The movie tells the story of three men, SSG William James, Sgt. JT Sanborn and Spc. Owen Eldridge in an Iraqi base camp, serving in the US bomb squad unit. James played brilliantly by Jeremy Renner, is the bomb disposal expert. Has disposed over 800 of them. And it’s like a drug for him. When you see him with a bomb shell, it’s as if you are looking at a geek with an equation, hell bent on not leaving the premises till he finds all of them and disposes them. He’s an adrenaline junkie; doesn’t go by the protocol and though he has a family back home, disposing a bomb is the only thing he feels natural doing. But as you read this review don’t go on expecting any high flying action sequences. Every step James takes towards a bomb, you as the audience, are not sure whether he’s going to survive. Because you have seen others die before. So everytime you see him defy protocol, take off his suit so that he can take a better look at the enemy or take up a risque assignment, you can almost hear yourself saying ‘shit! please don’t die.’

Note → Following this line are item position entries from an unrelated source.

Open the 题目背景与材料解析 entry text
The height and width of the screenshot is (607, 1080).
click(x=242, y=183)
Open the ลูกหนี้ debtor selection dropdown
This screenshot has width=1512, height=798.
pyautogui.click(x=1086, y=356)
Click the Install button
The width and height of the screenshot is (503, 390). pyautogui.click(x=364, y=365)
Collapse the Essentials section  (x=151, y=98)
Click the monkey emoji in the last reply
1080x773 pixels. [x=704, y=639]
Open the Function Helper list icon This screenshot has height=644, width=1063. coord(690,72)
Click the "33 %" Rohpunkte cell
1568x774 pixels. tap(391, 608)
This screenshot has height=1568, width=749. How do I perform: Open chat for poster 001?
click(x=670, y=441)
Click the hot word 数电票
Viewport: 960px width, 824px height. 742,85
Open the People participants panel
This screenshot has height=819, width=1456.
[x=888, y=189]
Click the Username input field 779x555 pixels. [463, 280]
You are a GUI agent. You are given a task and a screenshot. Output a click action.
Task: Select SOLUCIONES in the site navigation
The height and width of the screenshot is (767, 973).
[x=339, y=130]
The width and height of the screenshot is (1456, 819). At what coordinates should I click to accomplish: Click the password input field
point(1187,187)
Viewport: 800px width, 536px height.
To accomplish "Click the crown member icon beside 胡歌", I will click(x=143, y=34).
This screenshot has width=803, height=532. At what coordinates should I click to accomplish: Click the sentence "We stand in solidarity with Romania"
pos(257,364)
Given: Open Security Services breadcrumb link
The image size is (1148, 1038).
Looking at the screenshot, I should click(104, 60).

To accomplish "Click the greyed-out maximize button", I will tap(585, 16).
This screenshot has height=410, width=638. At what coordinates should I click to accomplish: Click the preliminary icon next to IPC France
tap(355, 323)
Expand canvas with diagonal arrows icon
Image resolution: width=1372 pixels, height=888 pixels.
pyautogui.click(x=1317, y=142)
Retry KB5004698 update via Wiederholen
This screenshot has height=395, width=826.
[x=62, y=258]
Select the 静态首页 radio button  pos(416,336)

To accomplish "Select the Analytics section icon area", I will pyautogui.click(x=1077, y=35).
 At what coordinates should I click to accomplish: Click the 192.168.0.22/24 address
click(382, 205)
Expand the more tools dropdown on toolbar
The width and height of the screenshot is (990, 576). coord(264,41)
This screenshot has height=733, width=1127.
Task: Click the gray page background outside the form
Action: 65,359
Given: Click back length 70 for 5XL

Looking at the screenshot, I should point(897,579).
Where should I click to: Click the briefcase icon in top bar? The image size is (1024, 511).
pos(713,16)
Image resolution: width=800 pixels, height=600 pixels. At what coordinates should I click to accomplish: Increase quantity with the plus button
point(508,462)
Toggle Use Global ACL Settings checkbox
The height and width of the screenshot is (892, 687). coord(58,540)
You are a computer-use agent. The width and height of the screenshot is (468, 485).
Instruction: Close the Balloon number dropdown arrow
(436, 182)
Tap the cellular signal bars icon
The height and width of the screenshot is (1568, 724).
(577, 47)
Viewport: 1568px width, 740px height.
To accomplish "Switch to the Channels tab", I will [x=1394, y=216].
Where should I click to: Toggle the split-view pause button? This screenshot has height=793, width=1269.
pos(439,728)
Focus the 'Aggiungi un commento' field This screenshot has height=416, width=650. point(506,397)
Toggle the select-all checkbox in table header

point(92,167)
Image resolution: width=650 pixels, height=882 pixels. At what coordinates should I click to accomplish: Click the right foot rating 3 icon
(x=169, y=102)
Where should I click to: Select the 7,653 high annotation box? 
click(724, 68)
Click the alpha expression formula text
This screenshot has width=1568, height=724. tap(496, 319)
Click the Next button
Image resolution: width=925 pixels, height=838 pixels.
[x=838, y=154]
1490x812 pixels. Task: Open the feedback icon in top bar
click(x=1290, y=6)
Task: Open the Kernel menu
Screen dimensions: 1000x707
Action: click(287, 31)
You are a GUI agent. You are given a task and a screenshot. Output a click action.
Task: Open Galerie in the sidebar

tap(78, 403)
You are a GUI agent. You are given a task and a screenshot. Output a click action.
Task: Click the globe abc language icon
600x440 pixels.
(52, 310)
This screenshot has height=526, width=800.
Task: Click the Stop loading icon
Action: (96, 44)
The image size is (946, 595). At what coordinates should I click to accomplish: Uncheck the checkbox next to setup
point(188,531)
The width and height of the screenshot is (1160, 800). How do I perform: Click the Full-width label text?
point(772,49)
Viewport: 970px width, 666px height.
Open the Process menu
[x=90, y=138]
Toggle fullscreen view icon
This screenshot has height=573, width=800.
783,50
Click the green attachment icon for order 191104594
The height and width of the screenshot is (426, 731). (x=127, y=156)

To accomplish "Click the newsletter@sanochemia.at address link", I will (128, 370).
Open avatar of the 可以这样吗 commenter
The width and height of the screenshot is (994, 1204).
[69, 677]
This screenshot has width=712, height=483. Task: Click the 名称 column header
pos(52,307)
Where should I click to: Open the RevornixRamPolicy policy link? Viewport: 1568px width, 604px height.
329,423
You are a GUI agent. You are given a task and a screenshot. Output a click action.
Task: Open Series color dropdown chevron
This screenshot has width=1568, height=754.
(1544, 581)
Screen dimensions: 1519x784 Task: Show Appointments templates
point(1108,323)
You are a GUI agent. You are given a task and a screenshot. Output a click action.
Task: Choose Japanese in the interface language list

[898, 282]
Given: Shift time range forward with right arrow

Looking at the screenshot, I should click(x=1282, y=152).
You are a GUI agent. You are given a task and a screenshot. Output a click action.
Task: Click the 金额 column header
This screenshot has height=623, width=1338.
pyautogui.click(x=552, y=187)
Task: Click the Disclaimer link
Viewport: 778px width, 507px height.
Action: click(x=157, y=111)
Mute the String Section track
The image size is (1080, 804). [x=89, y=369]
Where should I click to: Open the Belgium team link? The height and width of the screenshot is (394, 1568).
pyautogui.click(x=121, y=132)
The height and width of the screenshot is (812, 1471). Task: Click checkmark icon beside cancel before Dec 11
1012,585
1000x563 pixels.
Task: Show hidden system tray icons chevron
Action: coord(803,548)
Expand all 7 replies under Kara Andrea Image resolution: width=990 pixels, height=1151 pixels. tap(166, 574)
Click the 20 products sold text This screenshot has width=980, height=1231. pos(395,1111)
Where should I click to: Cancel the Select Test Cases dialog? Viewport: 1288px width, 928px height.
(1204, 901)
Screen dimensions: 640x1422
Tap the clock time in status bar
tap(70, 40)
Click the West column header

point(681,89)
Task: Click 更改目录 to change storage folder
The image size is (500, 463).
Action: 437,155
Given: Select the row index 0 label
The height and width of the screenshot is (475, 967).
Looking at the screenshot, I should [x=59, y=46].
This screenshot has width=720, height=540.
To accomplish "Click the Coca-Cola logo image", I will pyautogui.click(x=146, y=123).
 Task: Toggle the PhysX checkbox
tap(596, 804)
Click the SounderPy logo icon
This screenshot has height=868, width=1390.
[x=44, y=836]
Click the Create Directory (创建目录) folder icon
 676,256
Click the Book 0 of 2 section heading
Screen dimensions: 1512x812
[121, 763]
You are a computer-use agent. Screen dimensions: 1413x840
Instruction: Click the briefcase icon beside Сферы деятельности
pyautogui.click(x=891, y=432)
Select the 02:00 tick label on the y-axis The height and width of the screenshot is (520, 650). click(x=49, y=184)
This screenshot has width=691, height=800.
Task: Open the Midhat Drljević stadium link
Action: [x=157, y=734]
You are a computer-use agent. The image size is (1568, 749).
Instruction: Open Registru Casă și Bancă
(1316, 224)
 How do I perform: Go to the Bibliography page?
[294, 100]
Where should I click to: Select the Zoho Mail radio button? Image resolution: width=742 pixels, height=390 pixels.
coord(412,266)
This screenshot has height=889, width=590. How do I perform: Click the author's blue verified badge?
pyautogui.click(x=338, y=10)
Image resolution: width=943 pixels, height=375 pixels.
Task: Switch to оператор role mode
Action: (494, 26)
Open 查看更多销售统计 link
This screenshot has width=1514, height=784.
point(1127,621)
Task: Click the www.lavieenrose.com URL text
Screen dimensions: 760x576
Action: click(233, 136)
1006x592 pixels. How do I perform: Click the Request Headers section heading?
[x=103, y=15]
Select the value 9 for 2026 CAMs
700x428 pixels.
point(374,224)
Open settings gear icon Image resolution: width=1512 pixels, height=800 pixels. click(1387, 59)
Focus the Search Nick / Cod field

You feel exactly how Sanborn (Anthony Mackie) feels when he looks over every assignment with James. Or Owen Eldridge (Brian Geraghty) who doesn’t know what to do and watched things blow up around him. He’s like a kid who is playing ‘war’ with other guys but is scared to his soul. He is counting days till he can go back home, his life and leave all this behind. Like any of us if we were send in a land where everything around you could just blast off without notice.

The Hurt Locker’s brilliance lies in taking up three extreme characters and putting them together in a setting as turbulent as this to bring out there real charater. There is a scene in the movie where the three men celebrate after a successful mission. All three of them are drunk and doing crazy things but you know James is the most crazy when you seem him ride Sanborg, who gets so scared that he pulls out a knife. And after they put him in his room, James put the bomb suit mask on his head and goes off to sleep. Like this was the superhero he wanted to become as a child. That one scene tells you everything about James.

The movie is directed by Kathryn Bigelow and she does an amazing job at it. She gives the movie the direction it needs and still keeps it a little random to give it an extra edge. Watch this movie to understand what a good story and well sketched characters can do for a movie. And it is one of the most fresh movies to come out last year and a sure winner for the awards next month.